Felipe Hernández/Avance

Las posadas, fiestas que todo mexicano espera con ansias, y aunque hoy se viven entre luces, cantos, piñatas y aromas hogareños, su origen es mucho más profundo y ofrece un vistazo fascinante a la historia y la mezcla cultural del país.

A simple vista, pareciera que estas fiestas son únicamente reuniones para convivir, pero detrás de ellas existe un relato que se remonta a varios siglos atrás. De acuerdo con la tradición católica, las posadas recuerdan los nueve días que María y José pasaron viajando hacia Belén en busca de alojamiento antes del nacimiento de Jesús. Es precisamente de esa búsqueda que nace el término “posada”, pues simboliza la petición de refugio que, según la narrativa religiosa, los peregrinos realizaron durante su trayecto. Por eso, cada 16 de diciembre inicia este ciclo de nueve celebraciones que culmina el día 24, fecha en la que se conmemora el nacimiento de Jesús.

Sin embargo, la historia no termina ahí. Existe una explicación menos conocida que amplía el panorama y muestra cómo las posadas también están ligadas a la raíz indígena del país. Antes de la llegada de los españoles, los mexicas celebraban el solsticio de invierno entre el 20 y el 23 de diciembre, fechas en las que honraban a Huitzilopochtli, su dios del sol y de la guerra. Para ellos, este periodo marcaba el renacimiento del astro y era motivo de ceremonias que incluían cantos, ofrendas y momentos de profunda espiritualidad.

Cuando los colonizadores españoles llegaron a estas tierras, notaron la coincidencia entre las fechas de esta celebración mexica y las festividades cristianas de Navidad. Aprovechando ese cruce de calendarios, decidieron adaptar las prácticas indígenas para facilitar la evangelización. De esta manera, la figura de Huitzilopochtli fue reemplazada simbólicamente por la de la Sagrada Familia, y los festejos dejaron de durar tres días para extenderse a nueve, en referencia al embarazo de María.

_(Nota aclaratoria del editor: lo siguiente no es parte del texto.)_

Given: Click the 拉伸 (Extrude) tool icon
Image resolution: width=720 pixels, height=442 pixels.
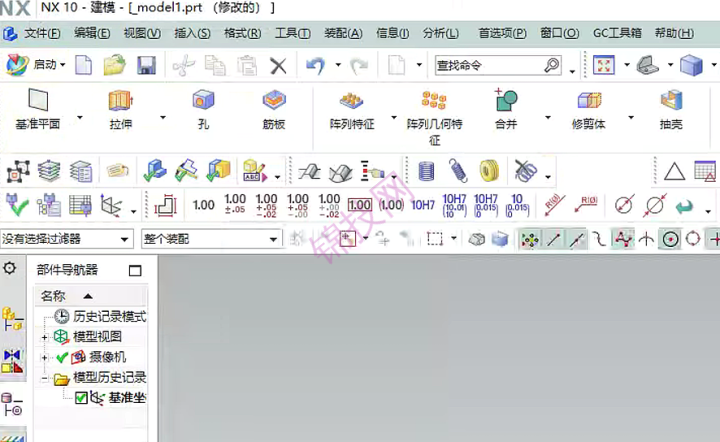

La primera posada que se conoce en territorio mexicano fue organizada por los agustinos en el convento de Acolman, cerca de Teotihuacán. Con el paso del tiempo, aquellas ceremonias religiosas salieron de los centros eclesiásticos y se mezclaron con la vida cotidiana de pueblos y ciudades. Surgieron entonces elementos que hoy resultan indispensables: las piñatas de colores vibrantes, los peregrinos que recorren las calles, las velitas que iluminan el camino y los sabores tradicionales como el ponche, los tamales, el pan dulce y las frutas de temporada.

Hoy, las posadas siguen siendo un puente entre la memoria y el presente. Su origen, cargado de historia y simbolismos, se revive cada año en cada canto y en cada reunión, recordándonos que las tradiciones también son una forma de viajar en el tiempo.